I've asked the question, as well, about why transponders are possible to disable. At the same time, there isn't a single system on that aircraft that doesn't have a circuit breaker associated with it, and as such there's nothing that can't be disabled. Also, I haven't seen any indication that the transponder was actually turned off. Just because they have no squawk doesn't mean that the airplane wasn't sending. ATC comes in two flavors: primary, which is a blip on a screen that shows altitude and bearing, and with a few sweeps course and speed, and Secondary Surveillance Radar, which sends back an altered return with flight data info embedded into it. What's happening over there is that the military reported some primary returns in various locations, but they don't get actual SSR data back from civvies (they use a different protocal, which while similar isn't the same thing (Identify Friend of Foe, if anybody's wondering)). Radar coverage isn't global, so the aircraft was likely moving in and out of various coverage regions which might or might not have had SSR.

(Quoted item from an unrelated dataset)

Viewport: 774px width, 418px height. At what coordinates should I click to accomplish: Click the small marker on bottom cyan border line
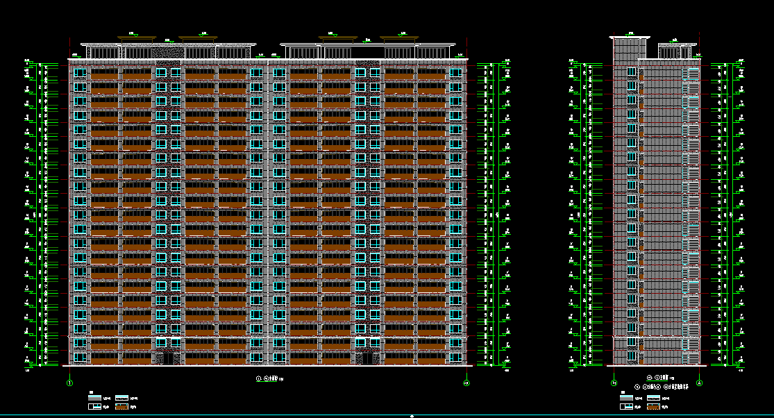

As for the phone issue, that's a simple one. Cell towers are even less global. They're either underwater or they're not within range of a tower, much less the two or three required to triangulate the location.
@Nick, while you're correct, radar is pretty effective over water. It's topography that limits radar to certain altitudes. At sea level you'd pretty much have to be low enough to be behind the curvature of the Earth to hide from radar, and without a sextant and some charts I don't even know if that's possible.

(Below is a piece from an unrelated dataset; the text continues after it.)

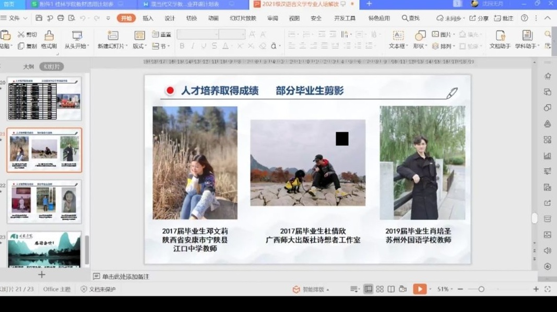Click the 分享 share button
This screenshot has height=312, width=557.
tap(479, 18)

![:lol](https://www.dreamtheaterforums.org/boards/Smileys/default/lol.gif)
Lastly, I'll point out that Steve Fosset remained missing for a year and a half, and he was smack dab in the middle of So-Cal. Only found him because a hiker stumbled across him. Yes, it was a smaller plane, but they had a lot more to go by with a general location. In Malaysia they're looking for flotsam somewhere on the South China Sea.